The outcome of the 2015 hearings and subsequent engagements between FDA and multiple stakeholders is the current guidance: Homeopathic Drug Products Guidance for Industry and FDA Staff. Finalized in 2022, FDA’s guidance is a risk-based enforcement priority policy. The guidance states, “The Agency anticipates that many homeopathic drug products will fall outside the categories of drug products that FDA intends to prioritize for enforcement and regulatory action.” 

The guidance contains important policy considerations, including several recommended by AAHP. The agency considers any drug that does not have an approved New Drug Application, or which is not subject to an OTC monograph, as being an “unapproved new drug”. While FDA unilaterally referred to homeopathic drug products as “unapproved new drugs” and “illegal drugs” in its guidance, this does not change the legal status of homeopathic drugs.  

AAHP’s position is that FDA’s failure to fully implement the Drug Amendments of 1962 does not make homeopathic drugs illegal. In short, FDA inaction does not determine the legal status of these products. 

Federal Trade Commission  

The Federal Trade Commission Act (1914) is the primary statute of the Commission. Under this Act the Commission is empowered, among other things, to prescribe rules defining with specificity acts or practices that are unfair or deceptive, and establishing requirements designed to prevent such acts or practices. The FTC’s authority extends to claims made for healthcare products, including homeopathic drug products. Given the overlapping authority for healthcare products between FTC and FDA, a Memorandum of Understanding (MOU) was established in 1972. The MOU simply states that FTC would surveille and enforce advertising while FDA would surveille and enforce the product labels of OTC drugs. 

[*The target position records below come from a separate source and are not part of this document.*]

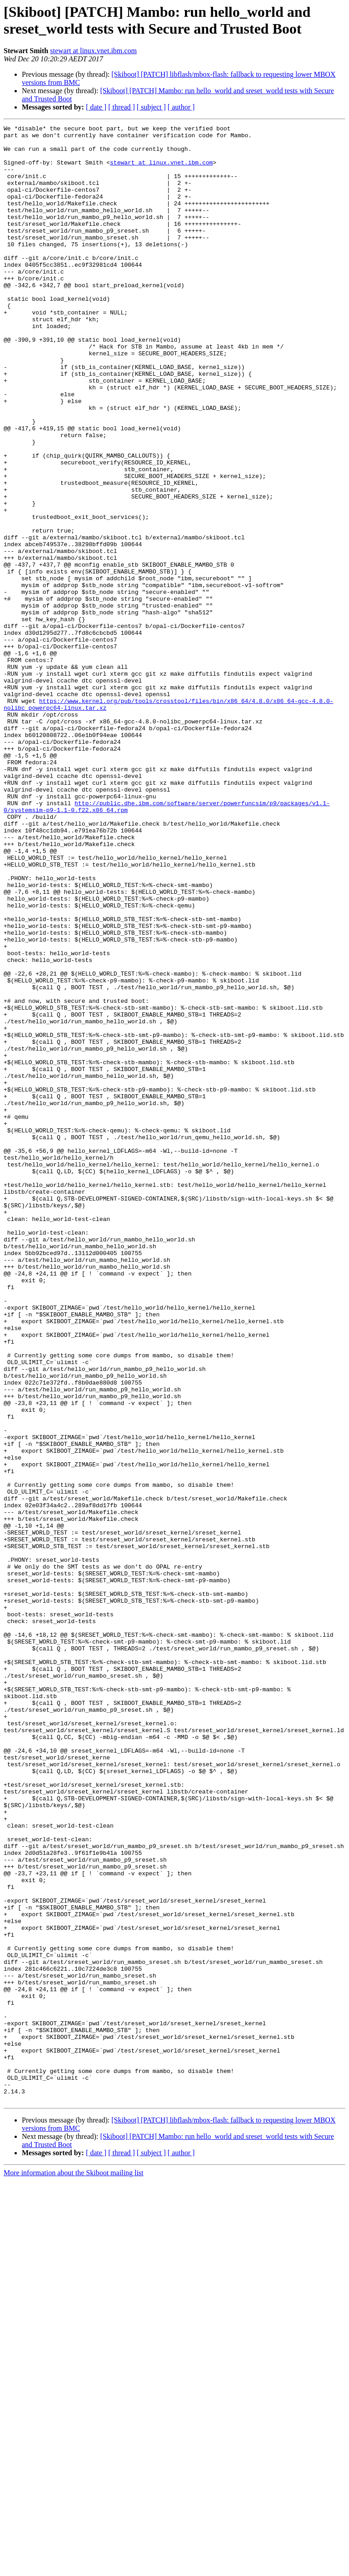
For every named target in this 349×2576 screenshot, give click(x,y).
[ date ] (96, 107)
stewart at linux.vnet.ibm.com (93, 51)
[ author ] (181, 107)
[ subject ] (151, 107)
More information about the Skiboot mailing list (74, 2568)
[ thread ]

Due to increasing consumer interest in homeopathic products, FTC conducted a workshop in 2015 to investigate the policies and practices of the industry and its own enforcement policies related to substantiation of claims made in advertising of homeopathic drug products. FTC published an enforcement policy statement in 2016 that stated it holds homeopathic drugs to the same standards of substantiation as other healthcare products. FTC went on to say that additional explanatory information in advertising could minimize the risk of consumer deception from product claims not substantiated by competent and reliable scientific evidence. 

Today, AAHP recommends that product labels and advertising for homeopathic drug products not supported by clinical research bear the following disclosure: “Claims based on traditional homeopathic practice, not accepted medical evidence. Not FDA evaluated.” 


There is a well-established framework of guidelines, regulations, and quality standards. These are enforced by FDA through routine pharmaceutical manufacturing site inspections and surveillance of product labels marketed to consumers. This process safeguards public safety while ensuring consumer access to this drug class — known for its safety and medical-economic value.